A Texas courtroom began selecting jurors Tuesday in a high-stakes criminal case against Anthony Odiong, a 57-year-old Catholic priest accused of sexually assaulting three women he met through his ministry in Waco.
Odiong faces multiple counts of second-degree sexual assault. If convicted, he could spend two to 20 years in prison on each charge, plus face fines up to $10,000. The trial is expected to run a week or longer.
Prosecutors allege that Odiong exploited his position as a spiritual adviser to gain emotional leverage over the women, then engaged in sexual conduct with them. The case represents a rare criminal prosecution grounded in Texas law that treats such clerical manipulation as a felony when a spiritual authority preys on congregants.
The charges stem partly from a February 2024 investigation that prompted one accuser to contact Waco police and report a 2012 assault. Investigators subsequently identified roughly 10 women who suspected Odiong of sexually exploiting them over years of ministry in Texas and the New Orleans archdiocese. However, only three cases generated formal charges.
Prosecutors say the existence of multiple accusers allows them to bring charges regardless of how long ago the alleged assaults occurred. Odiong's attorney, Gerald Villarial, challenged that legal approach, arguing the state had waited too long and should not be allowed to introduce hearsay testimony about the broader pattern of accusations. The judge rejected that motion.
Evidence presented at trial will include testimony from some of the accusers.

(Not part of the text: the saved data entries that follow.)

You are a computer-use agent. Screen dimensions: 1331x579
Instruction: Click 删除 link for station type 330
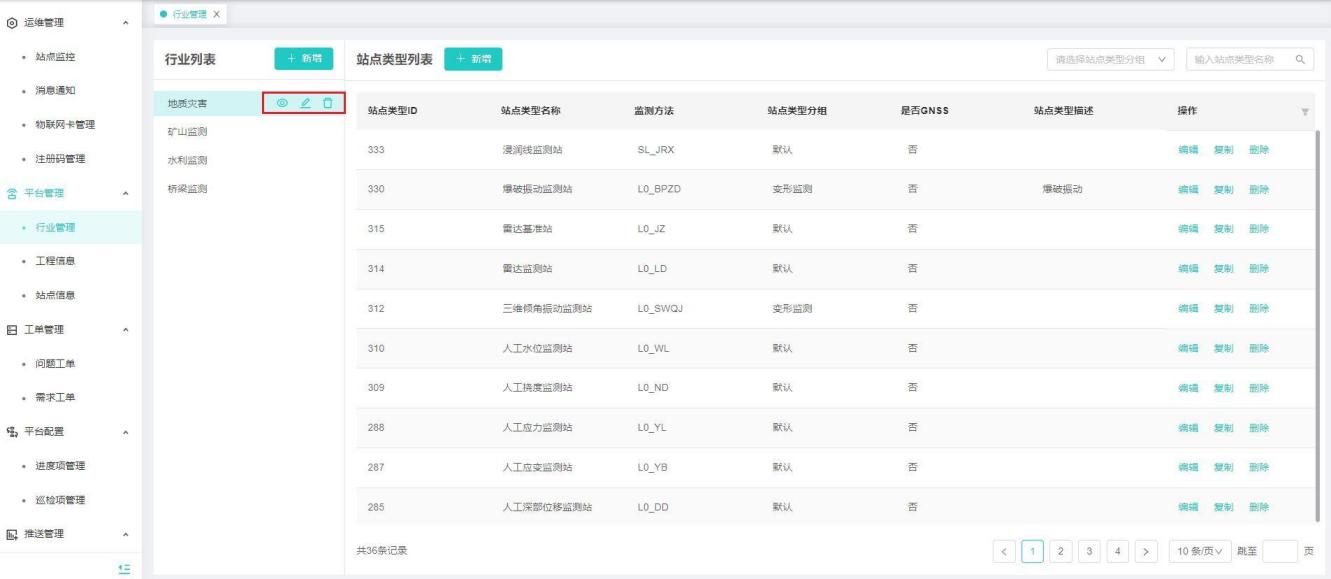(x=1258, y=189)
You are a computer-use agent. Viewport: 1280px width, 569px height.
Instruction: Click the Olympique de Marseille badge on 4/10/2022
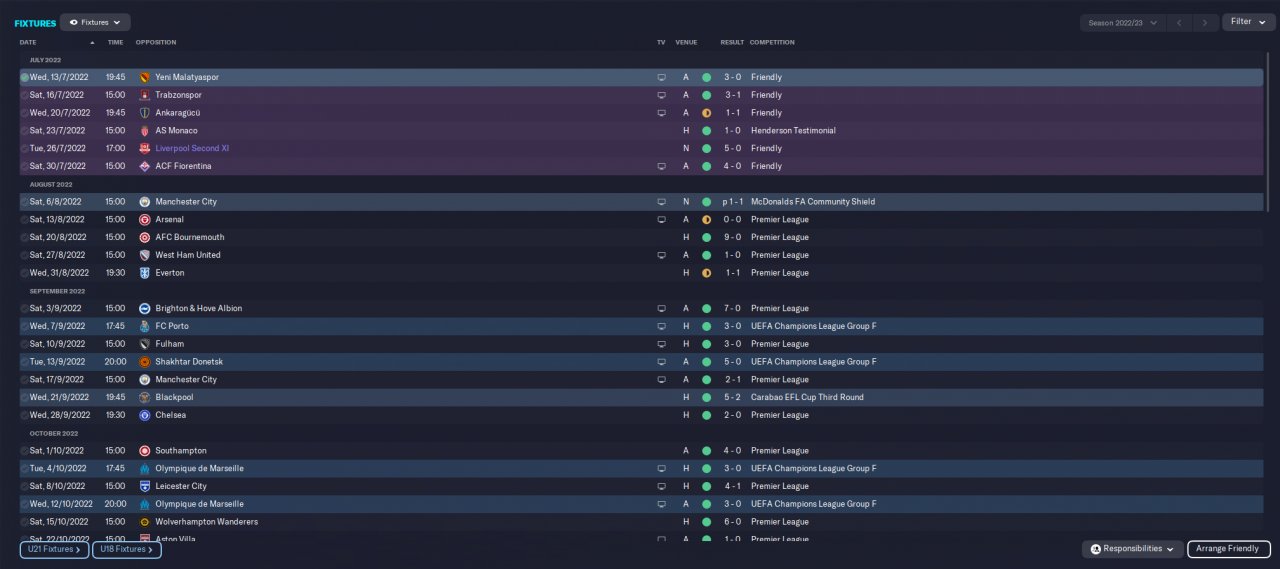[144, 468]
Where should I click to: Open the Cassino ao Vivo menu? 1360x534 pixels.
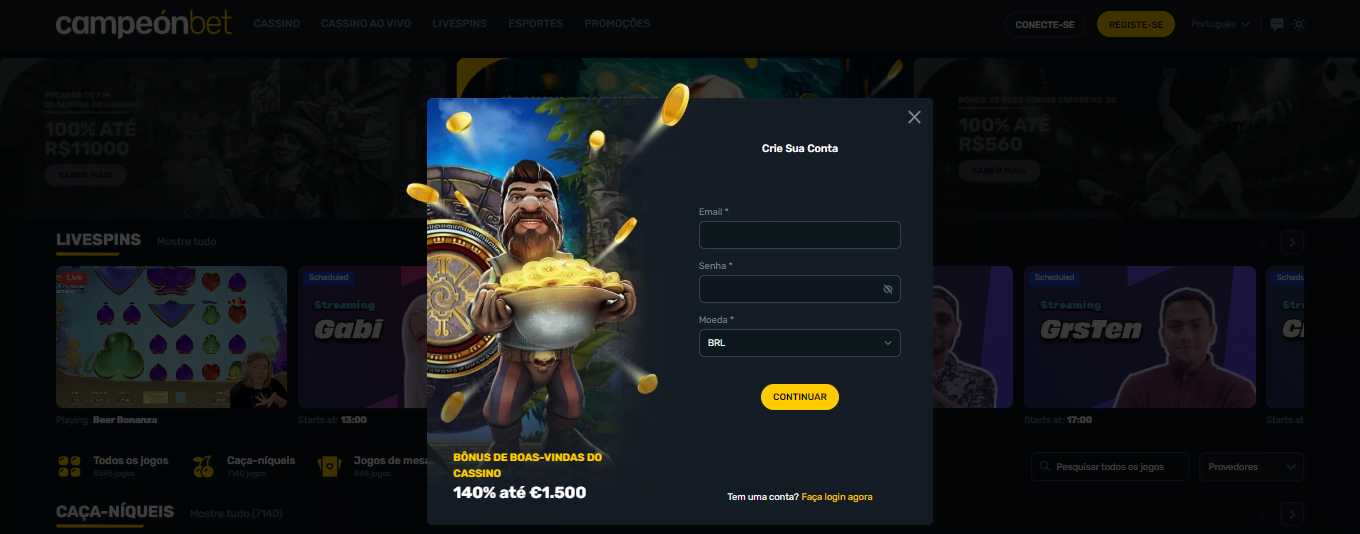(x=366, y=23)

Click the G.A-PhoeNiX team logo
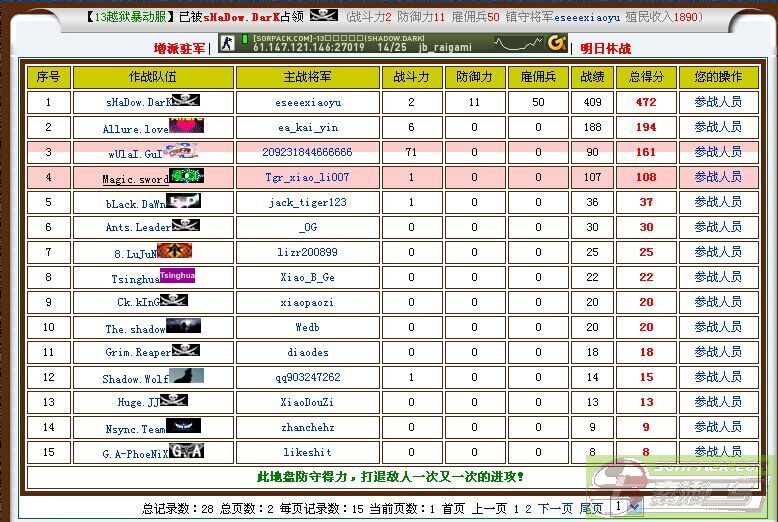[186, 451]
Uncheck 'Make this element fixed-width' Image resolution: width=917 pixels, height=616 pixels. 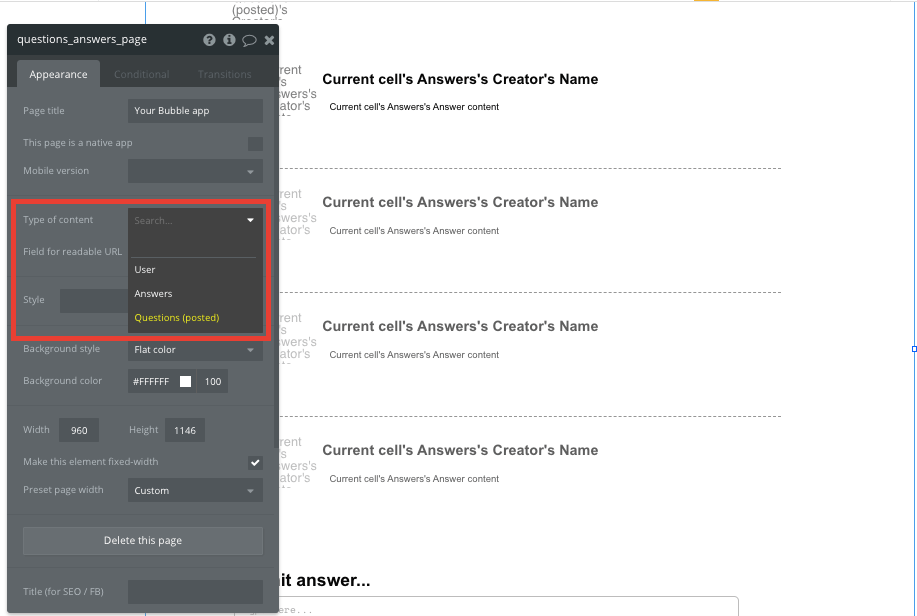(x=255, y=462)
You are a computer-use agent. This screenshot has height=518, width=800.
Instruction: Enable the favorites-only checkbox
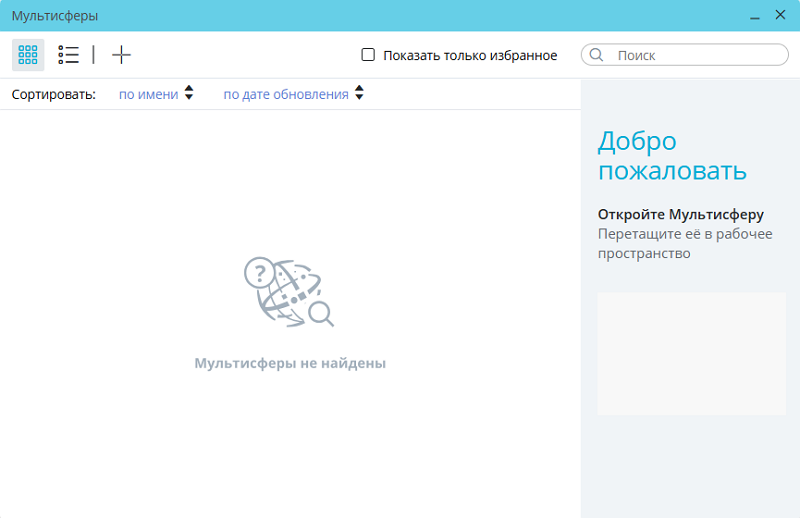(368, 55)
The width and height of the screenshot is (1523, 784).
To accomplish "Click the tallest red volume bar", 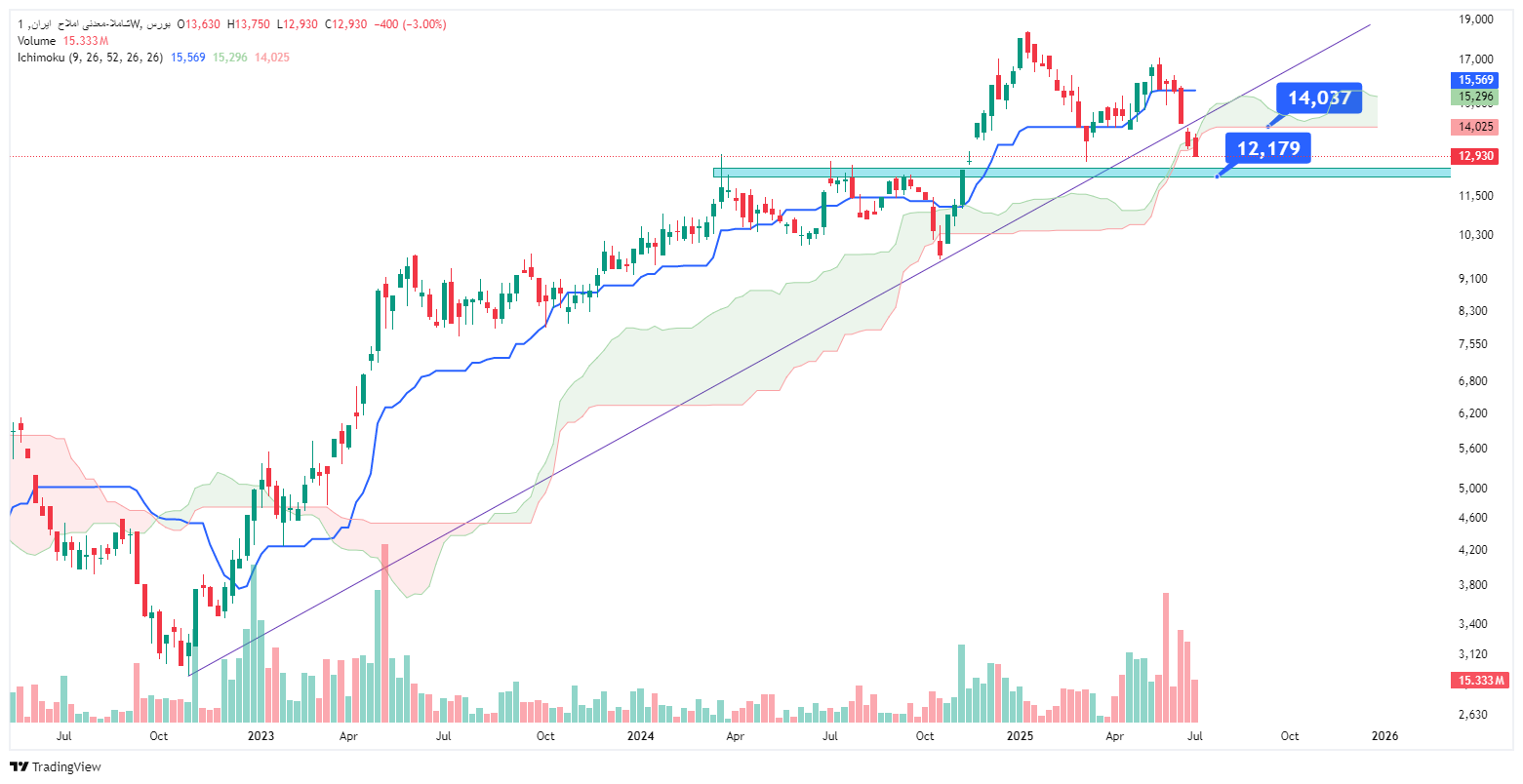I will point(1165,656).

Prosecutors also plan to present proof that Odiong fathered at least one child with a former congregant, violating his celibacy vow. Though that woman is not one of the three he was formally charged with assaulting, authorities contend the child demonstrates a pattern of targeting parishioners.
Odiong was initially arrested in July 2024 on separate charges involving digital images of a child. His attorney claimed a concerned parishioner had sent photos of her sick daughter's skin condition to ask for prayers. Prosecutors never formally charged Odiong on those images, but the judge allowed evidence from that arrest to be introduced at trial.
Odiong has maintained his innocence. He remains in custody, held without bail since his July arrest, though he had posted a $5.5 million bond at one point.
The priest's career had spanned multiple states and countries. After his ordination in Nigeria in 1993, Odiong transferred to Texas in 2006, where he worked in campus ministry at Baylor University and served as pastor of a church in West, Texas. In 2015, he moved to the New Orleans archdiocese, where he led St. Anthony of Padua church in Luling, Louisiana, and built a healing chapel called Our Lady of Guadalupe after raising $600,000.
Church officials suspended Odiong from ministry in the Austin diocese no later than 2019 over misconduct allegations, though they did not make that action public. The New Orleans archdiocese followed suit in December 2023, citing misconduct with multiple women but not revealing that Austin officials had alerted them to concerns years prior.
The case arrives amid an internal Catholic Church debate over whether to expand the legal definition of vulnerable adults in clergy abuse cases to include anyone under a priest's spiritual authority who becomes a target for sexual contact. Current church policy only classifies someone as a vulnerable adult if they are over 18 with intellectual, developmental, or severe psychological disabilities.
Author James Rodriguez: "This trial tests whether civil law can hold the line where church discipline has repeatedly failed."